WHAT TO PRODUCE
Convert everything in the source data below, from the line containing "families [490, 757]" down to the line containing "letter [482, 872]", into a numbered list, with both of those lines included and no other lines. Omit blank lines.

(Source data)
BEGIN
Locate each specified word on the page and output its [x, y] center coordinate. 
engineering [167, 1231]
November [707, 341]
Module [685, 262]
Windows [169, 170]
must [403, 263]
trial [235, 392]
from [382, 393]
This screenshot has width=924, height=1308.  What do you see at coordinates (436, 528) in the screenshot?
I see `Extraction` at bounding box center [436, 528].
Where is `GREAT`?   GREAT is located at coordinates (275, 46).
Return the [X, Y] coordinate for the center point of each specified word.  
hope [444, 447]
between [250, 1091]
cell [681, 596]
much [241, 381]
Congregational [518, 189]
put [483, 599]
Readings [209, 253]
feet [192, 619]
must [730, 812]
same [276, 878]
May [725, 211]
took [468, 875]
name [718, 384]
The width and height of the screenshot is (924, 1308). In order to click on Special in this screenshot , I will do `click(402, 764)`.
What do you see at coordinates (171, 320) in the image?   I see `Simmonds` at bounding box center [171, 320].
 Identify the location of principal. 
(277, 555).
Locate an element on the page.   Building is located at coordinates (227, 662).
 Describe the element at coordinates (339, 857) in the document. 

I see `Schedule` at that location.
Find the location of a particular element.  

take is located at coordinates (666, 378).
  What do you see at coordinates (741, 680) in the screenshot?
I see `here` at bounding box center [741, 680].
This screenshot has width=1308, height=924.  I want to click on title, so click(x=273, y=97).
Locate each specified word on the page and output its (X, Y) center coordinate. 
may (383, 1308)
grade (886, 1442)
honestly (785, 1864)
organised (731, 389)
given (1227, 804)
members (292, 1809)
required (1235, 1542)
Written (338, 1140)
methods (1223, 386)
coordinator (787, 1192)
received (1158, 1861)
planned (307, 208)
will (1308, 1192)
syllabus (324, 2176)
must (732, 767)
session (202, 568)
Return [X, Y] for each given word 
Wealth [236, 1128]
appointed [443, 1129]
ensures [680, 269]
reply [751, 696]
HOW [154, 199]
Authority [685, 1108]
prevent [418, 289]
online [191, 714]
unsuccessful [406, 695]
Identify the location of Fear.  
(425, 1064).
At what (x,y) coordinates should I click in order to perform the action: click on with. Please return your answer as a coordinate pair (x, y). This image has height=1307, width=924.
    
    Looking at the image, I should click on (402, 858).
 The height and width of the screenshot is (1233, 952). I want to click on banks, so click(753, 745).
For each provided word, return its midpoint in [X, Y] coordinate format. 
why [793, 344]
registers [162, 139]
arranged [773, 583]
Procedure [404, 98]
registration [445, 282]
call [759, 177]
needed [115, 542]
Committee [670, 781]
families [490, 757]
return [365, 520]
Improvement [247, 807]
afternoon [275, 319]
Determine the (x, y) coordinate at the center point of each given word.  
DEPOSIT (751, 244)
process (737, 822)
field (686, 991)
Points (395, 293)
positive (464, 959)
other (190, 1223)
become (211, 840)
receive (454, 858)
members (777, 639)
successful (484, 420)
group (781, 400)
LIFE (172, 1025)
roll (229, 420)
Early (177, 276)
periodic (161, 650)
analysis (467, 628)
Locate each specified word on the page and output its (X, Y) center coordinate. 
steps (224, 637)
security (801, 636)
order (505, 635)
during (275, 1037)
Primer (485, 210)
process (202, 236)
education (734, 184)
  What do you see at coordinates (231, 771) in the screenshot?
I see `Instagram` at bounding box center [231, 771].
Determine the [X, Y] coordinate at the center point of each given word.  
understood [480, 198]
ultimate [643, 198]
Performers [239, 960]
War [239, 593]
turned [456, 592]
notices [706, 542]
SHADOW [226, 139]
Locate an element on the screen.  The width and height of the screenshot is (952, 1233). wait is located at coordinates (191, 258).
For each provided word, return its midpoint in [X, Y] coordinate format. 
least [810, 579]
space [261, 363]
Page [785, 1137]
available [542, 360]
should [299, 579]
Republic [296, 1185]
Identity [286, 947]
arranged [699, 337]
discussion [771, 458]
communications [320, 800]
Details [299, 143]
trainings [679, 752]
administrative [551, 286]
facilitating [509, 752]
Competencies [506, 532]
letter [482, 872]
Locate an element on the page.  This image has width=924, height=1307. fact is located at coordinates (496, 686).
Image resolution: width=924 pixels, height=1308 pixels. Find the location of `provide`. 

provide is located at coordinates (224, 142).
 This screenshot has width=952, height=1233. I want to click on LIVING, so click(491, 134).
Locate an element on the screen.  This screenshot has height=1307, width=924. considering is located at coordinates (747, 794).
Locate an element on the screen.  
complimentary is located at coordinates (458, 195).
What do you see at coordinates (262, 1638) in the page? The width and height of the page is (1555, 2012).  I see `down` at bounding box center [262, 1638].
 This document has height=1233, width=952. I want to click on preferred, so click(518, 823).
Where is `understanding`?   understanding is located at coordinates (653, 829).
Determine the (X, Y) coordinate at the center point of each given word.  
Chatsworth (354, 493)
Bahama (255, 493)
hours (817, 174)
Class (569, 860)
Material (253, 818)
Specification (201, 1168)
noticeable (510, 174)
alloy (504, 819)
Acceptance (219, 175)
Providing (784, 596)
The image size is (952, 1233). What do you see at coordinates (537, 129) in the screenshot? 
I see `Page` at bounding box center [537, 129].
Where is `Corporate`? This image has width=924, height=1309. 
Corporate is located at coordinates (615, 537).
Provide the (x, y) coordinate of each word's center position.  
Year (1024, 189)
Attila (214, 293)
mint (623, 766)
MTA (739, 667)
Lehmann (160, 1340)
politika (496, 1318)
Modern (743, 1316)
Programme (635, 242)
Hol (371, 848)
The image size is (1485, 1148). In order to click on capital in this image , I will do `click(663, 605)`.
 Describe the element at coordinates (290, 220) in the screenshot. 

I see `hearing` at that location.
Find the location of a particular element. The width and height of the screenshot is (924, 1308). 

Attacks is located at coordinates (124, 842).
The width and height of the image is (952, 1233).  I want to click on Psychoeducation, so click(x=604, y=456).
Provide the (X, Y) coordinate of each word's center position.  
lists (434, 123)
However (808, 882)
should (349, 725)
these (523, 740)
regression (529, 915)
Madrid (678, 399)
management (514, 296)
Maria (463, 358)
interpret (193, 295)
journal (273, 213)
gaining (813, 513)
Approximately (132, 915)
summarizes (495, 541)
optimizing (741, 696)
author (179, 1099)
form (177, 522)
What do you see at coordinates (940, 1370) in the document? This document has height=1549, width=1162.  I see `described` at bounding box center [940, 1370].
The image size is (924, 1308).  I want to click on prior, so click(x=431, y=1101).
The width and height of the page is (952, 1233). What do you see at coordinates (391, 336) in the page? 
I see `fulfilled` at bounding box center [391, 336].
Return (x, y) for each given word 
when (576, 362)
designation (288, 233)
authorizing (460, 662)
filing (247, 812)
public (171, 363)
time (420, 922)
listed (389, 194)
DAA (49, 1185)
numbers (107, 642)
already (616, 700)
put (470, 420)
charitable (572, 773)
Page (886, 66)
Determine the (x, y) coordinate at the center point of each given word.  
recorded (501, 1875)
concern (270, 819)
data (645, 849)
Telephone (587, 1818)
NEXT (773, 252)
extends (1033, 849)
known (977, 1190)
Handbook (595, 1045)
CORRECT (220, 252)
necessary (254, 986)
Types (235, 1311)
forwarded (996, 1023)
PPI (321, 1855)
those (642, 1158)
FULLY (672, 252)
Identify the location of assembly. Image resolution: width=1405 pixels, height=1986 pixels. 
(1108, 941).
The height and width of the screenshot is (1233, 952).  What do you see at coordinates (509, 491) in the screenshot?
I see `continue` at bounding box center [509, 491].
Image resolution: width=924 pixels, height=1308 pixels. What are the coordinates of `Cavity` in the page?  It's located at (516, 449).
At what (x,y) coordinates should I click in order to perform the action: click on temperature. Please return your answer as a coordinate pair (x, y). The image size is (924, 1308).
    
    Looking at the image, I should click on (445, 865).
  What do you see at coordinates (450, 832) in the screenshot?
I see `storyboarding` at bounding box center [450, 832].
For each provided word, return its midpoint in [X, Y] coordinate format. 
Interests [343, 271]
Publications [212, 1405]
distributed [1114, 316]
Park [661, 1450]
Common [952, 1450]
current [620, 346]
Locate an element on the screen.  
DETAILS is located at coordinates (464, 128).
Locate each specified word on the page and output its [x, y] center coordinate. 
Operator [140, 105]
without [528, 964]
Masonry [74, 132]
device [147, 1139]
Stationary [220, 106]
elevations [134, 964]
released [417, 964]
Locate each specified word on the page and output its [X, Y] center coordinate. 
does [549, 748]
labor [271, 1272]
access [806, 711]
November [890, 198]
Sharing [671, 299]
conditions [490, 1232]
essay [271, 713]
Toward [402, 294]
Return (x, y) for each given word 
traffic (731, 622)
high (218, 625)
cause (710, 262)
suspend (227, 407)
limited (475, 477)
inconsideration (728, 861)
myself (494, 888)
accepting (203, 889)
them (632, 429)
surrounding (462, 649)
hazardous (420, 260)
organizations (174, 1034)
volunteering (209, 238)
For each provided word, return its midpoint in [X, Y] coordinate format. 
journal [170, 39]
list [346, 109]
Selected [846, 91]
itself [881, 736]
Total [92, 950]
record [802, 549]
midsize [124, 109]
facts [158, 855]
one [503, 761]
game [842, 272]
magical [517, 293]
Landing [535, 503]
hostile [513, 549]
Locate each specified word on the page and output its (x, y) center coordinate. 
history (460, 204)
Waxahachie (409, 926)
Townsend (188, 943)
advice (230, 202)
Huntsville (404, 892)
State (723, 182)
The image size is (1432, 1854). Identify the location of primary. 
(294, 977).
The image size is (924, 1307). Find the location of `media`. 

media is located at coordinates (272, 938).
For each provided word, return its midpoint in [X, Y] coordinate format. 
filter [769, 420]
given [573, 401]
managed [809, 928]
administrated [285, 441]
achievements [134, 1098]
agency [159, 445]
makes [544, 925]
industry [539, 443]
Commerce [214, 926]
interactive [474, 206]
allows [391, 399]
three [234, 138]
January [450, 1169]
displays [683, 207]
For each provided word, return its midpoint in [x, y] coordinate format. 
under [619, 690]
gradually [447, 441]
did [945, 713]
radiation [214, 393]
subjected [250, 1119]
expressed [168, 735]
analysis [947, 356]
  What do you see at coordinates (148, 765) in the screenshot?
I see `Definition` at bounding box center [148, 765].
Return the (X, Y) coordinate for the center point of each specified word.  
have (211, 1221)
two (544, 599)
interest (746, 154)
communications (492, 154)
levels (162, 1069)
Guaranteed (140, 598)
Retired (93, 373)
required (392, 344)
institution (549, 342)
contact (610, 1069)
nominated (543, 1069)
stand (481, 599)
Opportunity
END
EXPECTED ANSWER
1. families [490, 757]
2. return [365, 520]
3. Improvement [247, 807]
4. afternoon [275, 319]
5. Determine the (x, y) coordinate at the center point of each given word.  
6. DEPOSIT (751, 244)
7. process (737, 822)
8. field (686, 991)
9. Points (395, 293)
10. positive (464, 959)
11. other (190, 1223)
12. become (211, 840)
13. receive (454, 858)
14. members (777, 639)
15. successful (484, 420)
16. group (781, 400)
17. LIFE (172, 1025)
18. roll (229, 420)
19. Early (177, 276)
20. periodic (161, 650)
21. analysis (467, 628)
22. Locate each specified word on the page and output its (X, Y) center coordinate. 
23. steps (224, 637)
24. security (801, 636)
25. order (505, 635)
26. during (275, 1037)
27. Primer (485, 210)
28. process (202, 236)
29. education (734, 184)
30.   What do you see at coordinates (231, 771) in the screenshot?
31. I see `Instagram` at bounding box center [231, 771].
32. Determine the [X, Y] coordinate at the center point of each given word.  
33. understood [480, 198]
34. ultimate [643, 198]
35. Performers [239, 960]
36. War [239, 593]
37. turned [456, 592]
38. notices [706, 542]
39. SHADOW [226, 139]
40. Locate an element on the screen.  The width and height of the screenshot is (952, 1233). wait is located at coordinates (191, 258).
41. For each provided word, return its midpoint in [X, Y] coordinate format. 
42. least [810, 579]
43. space [261, 363]
44. Page [785, 1137]
45. available [542, 360]
46. should [299, 579]
47. Republic [296, 1185]
48. Identity [286, 947]
49. arranged [699, 337]
50. discussion [771, 458]
51. communications [320, 800]
52. Details [299, 143]
53. trainings [679, 752]
54. administrative [551, 286]
55. facilitating [509, 752]
56. Competencies [506, 532]
57. letter [482, 872]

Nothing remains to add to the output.